**Given request:** Rename "Viewport" to "Window" in the lines from the start of the items through the line containing "coord(657,61)", inclusive. Reproduce only those lines, with nothing else altered.

**Stored items:**
□ □ □ □ □
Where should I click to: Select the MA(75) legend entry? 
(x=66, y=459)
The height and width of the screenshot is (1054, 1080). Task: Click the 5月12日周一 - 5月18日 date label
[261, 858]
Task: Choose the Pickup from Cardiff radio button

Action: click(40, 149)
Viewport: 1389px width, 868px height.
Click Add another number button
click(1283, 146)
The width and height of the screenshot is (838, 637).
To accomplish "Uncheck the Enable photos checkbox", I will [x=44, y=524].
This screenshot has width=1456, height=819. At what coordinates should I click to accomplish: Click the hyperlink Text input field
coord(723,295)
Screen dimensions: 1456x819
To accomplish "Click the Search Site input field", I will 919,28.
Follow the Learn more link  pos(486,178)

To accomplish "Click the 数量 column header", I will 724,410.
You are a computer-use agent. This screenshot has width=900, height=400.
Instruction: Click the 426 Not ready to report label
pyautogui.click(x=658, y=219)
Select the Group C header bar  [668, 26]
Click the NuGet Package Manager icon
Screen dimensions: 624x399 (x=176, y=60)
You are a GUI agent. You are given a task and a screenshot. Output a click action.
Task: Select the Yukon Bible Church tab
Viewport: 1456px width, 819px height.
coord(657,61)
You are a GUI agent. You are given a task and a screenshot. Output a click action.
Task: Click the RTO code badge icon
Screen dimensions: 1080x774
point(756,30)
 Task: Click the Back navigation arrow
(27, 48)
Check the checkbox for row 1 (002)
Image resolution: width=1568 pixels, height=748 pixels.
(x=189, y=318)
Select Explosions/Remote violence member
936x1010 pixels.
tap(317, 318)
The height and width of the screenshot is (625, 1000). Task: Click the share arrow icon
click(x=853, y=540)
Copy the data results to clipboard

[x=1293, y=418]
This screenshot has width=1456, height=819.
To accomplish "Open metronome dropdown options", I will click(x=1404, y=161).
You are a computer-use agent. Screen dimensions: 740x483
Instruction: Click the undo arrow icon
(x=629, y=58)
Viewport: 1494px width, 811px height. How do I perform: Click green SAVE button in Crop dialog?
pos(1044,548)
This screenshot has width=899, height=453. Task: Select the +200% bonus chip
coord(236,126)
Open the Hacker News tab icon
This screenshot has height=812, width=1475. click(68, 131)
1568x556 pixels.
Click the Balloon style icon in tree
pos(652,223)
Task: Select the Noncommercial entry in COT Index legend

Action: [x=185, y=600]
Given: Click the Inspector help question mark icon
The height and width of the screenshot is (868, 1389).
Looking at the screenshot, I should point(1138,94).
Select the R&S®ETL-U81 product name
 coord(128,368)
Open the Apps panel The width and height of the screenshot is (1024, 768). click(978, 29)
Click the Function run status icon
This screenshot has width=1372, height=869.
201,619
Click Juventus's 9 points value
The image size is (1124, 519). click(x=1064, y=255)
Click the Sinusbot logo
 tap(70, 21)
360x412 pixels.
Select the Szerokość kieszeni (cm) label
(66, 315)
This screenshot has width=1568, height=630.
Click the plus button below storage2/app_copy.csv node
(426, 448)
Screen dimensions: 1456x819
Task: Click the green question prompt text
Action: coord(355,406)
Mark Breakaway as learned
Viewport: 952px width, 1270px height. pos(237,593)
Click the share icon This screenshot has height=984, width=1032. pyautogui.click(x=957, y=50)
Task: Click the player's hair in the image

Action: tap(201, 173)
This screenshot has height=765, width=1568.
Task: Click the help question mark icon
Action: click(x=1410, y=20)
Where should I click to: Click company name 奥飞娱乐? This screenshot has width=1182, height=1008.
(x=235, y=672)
□ □ □ □ □
**Answer to this problem:**
Where should I click to: Select the MA(75) legend entry? 
(x=66, y=459)
The height and width of the screenshot is (1054, 1080). Task: Click the 5月12日周一 - 5月18日 date label
[261, 858]
Task: Choose the Pickup from Cardiff radio button

Action: click(40, 149)
Window: 1389px width, 868px height.
Click Add another number button
click(1283, 146)
The width and height of the screenshot is (838, 637).
To accomplish "Uncheck the Enable photos checkbox", I will [x=44, y=524].
This screenshot has width=1456, height=819. At what coordinates should I click to accomplish: Click the hyperlink Text input field
coord(723,295)
Screen dimensions: 1456x819
To accomplish "Click the Search Site input field", I will 919,28.
Follow the Learn more link  pos(486,178)

To accomplish "Click the 数量 column header", I will 724,410.
You are a computer-use agent. This screenshot has width=900, height=400.
Instruction: Click the 426 Not ready to report label
pyautogui.click(x=658, y=219)
Select the Group C header bar  [668, 26]
Click the NuGet Package Manager icon
Screen dimensions: 624x399 (x=176, y=60)
You are a GUI agent. You are given a task and a screenshot. Output a click action.
Task: Select the Yukon Bible Church tab
Window: 1456px width, 819px height.
coord(657,61)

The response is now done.